On Mon, May 26, 2014 at 11:26 AM, Al Viro <viro@xxxxxxxxxxxxxxxxxx> wrote:
> On Mon, May 26, 2014 at 11:17:42AM -0700, Linus Torvalds wrote:
>> On Mon, May 26, 2014 at 8:27 AM, Al Viro <viro@xxxxxxxxxxxxxxxxxx> wrote:
>> >
>> > That's the livelock.  OK.
>>
>> Hmm. Is there any reason we don't have some exclusion around
>> "check_submounts_and_drop()"?
>>
>> That would seem to be the simplest way to avoid any livelock: just
>> don't allow concurrent calls (we could make the lock per-filesystem or
>> whatever). This whole case should all be for just exceptional cases
>> anyway.
>>
>> We already sleep in that thing (well, "cond_resched()"), so taking a
>> mutex should be fine.
>
> What makes you think that it's another check_submounts_and_drop()?

Two things.

(1) The facts.

Just check the callchains on every single CPU in Mika's original email.

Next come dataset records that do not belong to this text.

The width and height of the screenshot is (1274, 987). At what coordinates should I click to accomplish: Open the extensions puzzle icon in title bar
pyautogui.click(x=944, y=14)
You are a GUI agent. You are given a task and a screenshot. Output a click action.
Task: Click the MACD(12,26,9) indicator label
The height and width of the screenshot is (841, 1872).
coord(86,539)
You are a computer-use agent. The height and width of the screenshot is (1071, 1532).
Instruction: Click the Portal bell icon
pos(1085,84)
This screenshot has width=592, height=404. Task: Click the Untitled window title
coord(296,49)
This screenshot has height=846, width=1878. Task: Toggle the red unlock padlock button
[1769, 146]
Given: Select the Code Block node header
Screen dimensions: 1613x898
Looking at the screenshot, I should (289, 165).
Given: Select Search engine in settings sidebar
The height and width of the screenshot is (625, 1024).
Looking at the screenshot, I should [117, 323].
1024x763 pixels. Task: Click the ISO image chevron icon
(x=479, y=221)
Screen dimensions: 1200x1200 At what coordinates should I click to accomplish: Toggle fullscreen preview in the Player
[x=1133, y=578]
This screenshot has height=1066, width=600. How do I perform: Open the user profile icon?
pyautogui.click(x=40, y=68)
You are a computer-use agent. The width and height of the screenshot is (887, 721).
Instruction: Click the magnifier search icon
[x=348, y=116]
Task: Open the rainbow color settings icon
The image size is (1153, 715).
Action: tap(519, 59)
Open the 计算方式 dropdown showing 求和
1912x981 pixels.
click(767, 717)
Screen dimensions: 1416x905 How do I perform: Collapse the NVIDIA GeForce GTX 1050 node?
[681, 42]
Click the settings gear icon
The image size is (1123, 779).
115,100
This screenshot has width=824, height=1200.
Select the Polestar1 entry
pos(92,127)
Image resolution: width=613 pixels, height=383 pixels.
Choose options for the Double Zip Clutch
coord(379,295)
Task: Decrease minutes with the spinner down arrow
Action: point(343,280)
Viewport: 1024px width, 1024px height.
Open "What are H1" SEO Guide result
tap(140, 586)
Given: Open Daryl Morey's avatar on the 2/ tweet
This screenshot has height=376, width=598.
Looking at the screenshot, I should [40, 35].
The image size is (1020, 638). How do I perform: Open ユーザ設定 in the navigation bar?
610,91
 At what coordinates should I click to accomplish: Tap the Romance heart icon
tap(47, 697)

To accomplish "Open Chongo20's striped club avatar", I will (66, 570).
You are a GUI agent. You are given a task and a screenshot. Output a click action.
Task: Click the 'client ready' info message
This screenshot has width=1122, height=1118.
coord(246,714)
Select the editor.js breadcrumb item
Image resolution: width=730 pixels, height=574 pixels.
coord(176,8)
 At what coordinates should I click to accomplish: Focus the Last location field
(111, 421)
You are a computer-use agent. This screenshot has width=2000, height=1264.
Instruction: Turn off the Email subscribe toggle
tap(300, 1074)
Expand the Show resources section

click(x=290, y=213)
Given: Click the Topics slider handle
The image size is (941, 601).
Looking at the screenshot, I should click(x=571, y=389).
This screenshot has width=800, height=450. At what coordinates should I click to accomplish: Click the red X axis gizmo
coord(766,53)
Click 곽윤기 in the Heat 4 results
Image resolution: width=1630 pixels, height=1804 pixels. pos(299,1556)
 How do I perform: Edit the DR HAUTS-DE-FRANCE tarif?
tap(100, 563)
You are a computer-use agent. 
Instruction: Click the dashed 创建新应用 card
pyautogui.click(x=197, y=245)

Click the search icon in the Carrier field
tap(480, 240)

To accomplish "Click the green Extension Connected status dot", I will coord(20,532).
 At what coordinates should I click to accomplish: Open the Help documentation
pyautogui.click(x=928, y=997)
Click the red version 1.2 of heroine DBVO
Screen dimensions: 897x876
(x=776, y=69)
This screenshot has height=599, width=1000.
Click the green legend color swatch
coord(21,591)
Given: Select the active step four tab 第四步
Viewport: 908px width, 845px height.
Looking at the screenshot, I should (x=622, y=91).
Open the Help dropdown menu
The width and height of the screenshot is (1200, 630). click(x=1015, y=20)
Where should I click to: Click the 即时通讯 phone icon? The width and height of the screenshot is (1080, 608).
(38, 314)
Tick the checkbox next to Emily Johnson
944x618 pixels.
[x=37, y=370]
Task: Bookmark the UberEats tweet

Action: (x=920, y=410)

It *is* another check_submounts_and_drop() (in Mika's case, always
through kernfs_dop_revalidate()). It's not me "thinking" so. You can
see it for yourself.

This seems to be triggered by systemd-udevd doing (in every single thread):

readlink():
  SyS_readlink ->
    user_path_at_empty ->
      filename_lookup ->
        path_lookupat ->
          link_path_walk ->
            lookup_fast ->
              kernfs_dop_revalidate ->
                check_submounts_and_drop

and I suspect it's the "kernfs_active()" check that basically causes
that storm of revalidate failures that leads to lots of
check_submounts_and_drop() cases.

(2) The code.

Yes, the whole looping over the dentry tree happens in other places
too, but shrink_dcache_parents() is already called under s_umount, and
the out-of-memory pruning isn't done in a for-loop.

So if it's a livelock, check_submounts_and_drop() really is pretty
special. I agree that it's not necessarily unique from a race
standpoint, but it does seem to be in a class of its own when it comes
to be able to *trigger* any potential livelock. In particular, the
fact that kernfs can generate that sudden storm of
check_submounts_and_drop() calls when something goes away.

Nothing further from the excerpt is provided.